Copper is also extremely poor for machining, so I am generally skeptical about some of the "copper" heatsinks and machined elements I see, for example I can guarantee you that the VRM/ramsinks that I see on most videocards are not 100% copper but some other alloy.


----------



## Basard (Dec 7, 2007)

I used to work with zinc plating.  It's so thin that it probably has next to no effect on the heat dissipation.  It looks pretty cool though, and probably helps keep corrosion down.  I'm not sure how long it would take one of those pure copper cooler to turn green--it probably has something to do with how much you man-handle it and get you greasy fingers on the copper.

They probably use a copper/aluminum alloy because copper absorbs heat fast, but dissipates it slow, and aluminum absorbs it slow, but dissipates it fast.  The allow combines the best of both worlds, I often wondered why they never made an alloy of the two 5 years ago.

Man you guys type fast.... I can't even be the cool guy with all the answers.


----------



## newtekie1 (Dec 7, 2007)

TUngsten said:


> Nickel plating is a protective coating that is extremely resistant to corrosion and oxidation. It's much harder than copper and can serve as a very strong polished surface resistant to scratches. Copper is extremely soft, and readily oxidizes.
> 
> Typical thickness would be 0.002 inch and would have no noticable detriment on heat conductivity.
> 
> Copper is also extremely poor for machining, so I am generally skeptical about some of the "copper" heatsinks and machined elements I see, for example I can guarantee you that the VRM/ramsinks that I see on most videocards are not 100% copper but some other alloy.



This.


----------



## Necrofire (Dec 7, 2007)

Well, it is possible to machine copper. I'm thinking you are right though, can' you plate aluminum with copper? Electroplating?

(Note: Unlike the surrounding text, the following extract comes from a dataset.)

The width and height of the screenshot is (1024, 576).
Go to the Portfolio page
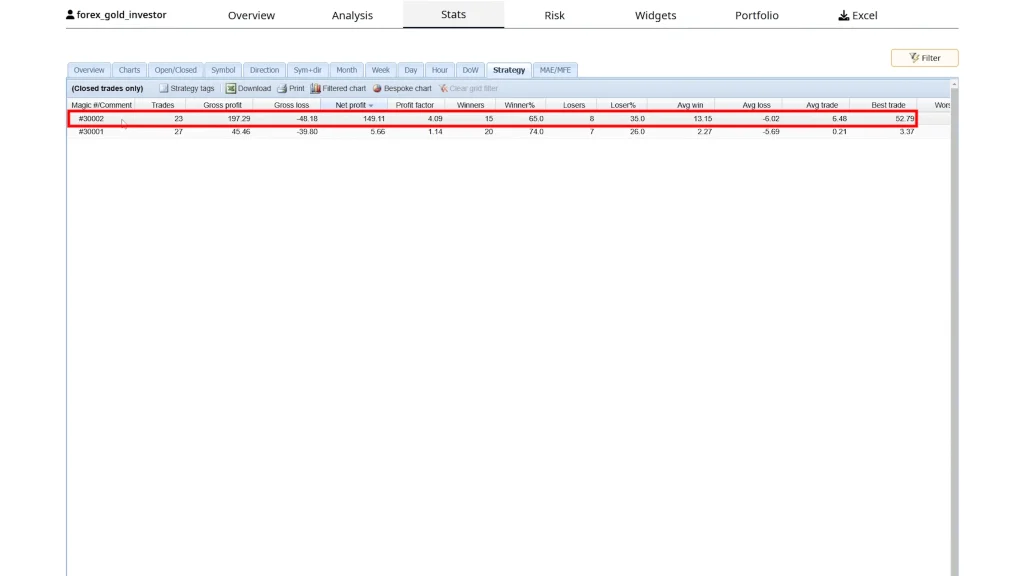(757, 15)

Copper is soft, I have bent the hell out of my cpu heatsink. Speaking of oxidizing, does oxidation effect heat conductance? My stock AMD x2 6000+ cooler has a copper bottom that's been sitting there for a while and has darkened. Will a light sand paper and a polish fix it up enough?

EDIT: Wow, two replies in before this post, man do I take forever to post these things.


----------



## TUngsten (Dec 7, 2007)

Oxidation is also thin, but I'd wager it has a much more severe impact on heat dissipation as it doesn't always develop evenly across a piece of metal.

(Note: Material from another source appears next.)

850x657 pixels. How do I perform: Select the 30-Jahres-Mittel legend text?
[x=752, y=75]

The lightest sanding will remove light oxidation.


----------



## newtekie1 (Dec 7, 2007)

The biggest problem with oxidation is on the fins of the heatsink.  It really hinders the ability for air to remove heat from the heatsink.  The small layer of nickel is a lot more conductive compared to oxidation.

The small layer of nickel has no real affect on performance, you can see this in the Zalman NCPS9700, which comes in both a nickle plated version and a copper version.


----------



## EnergyFX (Jan 23, 2008)

I have aluminum radiators in my cooling loop. Plating is the most logical way to run a performance copper waterblock without the copper/aluminum corrosion issues.

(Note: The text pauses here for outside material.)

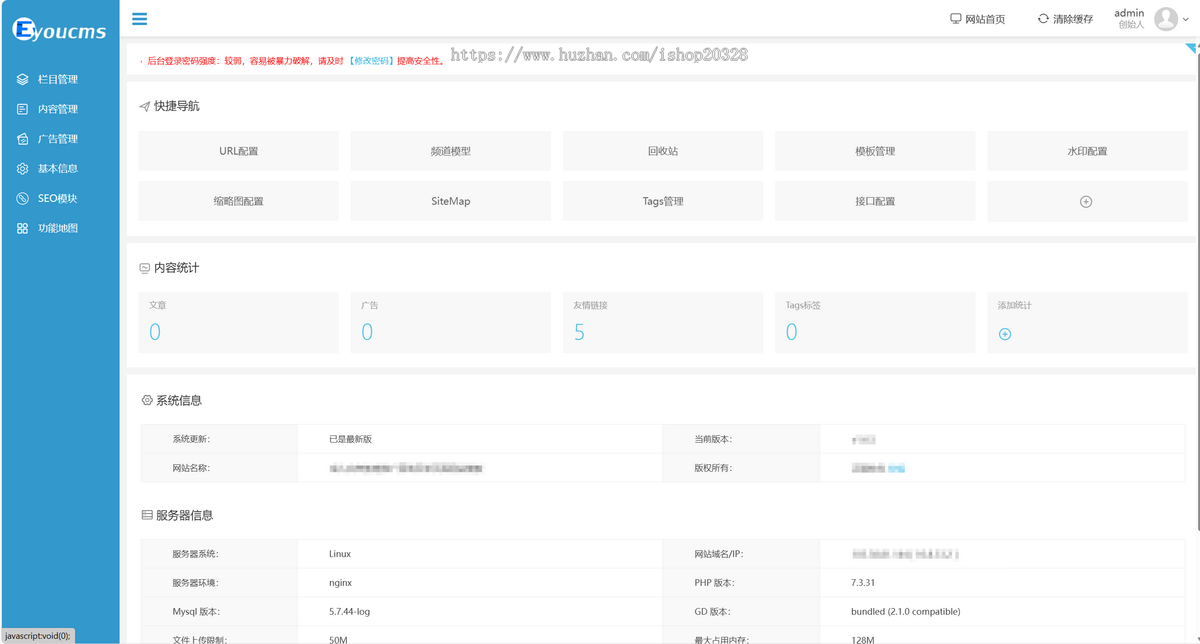The height and width of the screenshot is (644, 1200).
Task: Open the SiteMap configuration button
Action: pos(450,201)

I paid $25 to get my D-Tek Fuzion block Nickel Plated.  I'll post pics in a few days in the Overclocking & Cooling section.


----------



## intel igent (Jan 23, 2008)

EnergyFX said:


> I have aluminum radiators in my cooling loop. Plating is the most logical way to run a performance copper waterblock without the copper/aluminum corrosion issues.
> 
> I paid $25 to get my D-Tek Fuzion block Nickel Plated.  I'll post pics in a few days in the Overclocking & Cooling section.



dont bet your house on it. i would keep a close eye on that 

alu/cu mix for L/C = 100% galvanic corrosion 

now how bad/fast it will affect ur block is yet to be seen.

nickel plated blocks look SWEEEEEEEEEEEEEEEET! 

one thing i could suggest (from memory-not 100% shure) to you is to affix a small ground strap from your rad to your case (make shure clean contact) that should help to slow the corrosion down


----------



## Namslas90 (Jan 23, 2008)

Necrofire said:


> ...And have any of you guys ever heard of someone modifying an air-cooled heatsink (probably a small one) to have a liquid flowing through it?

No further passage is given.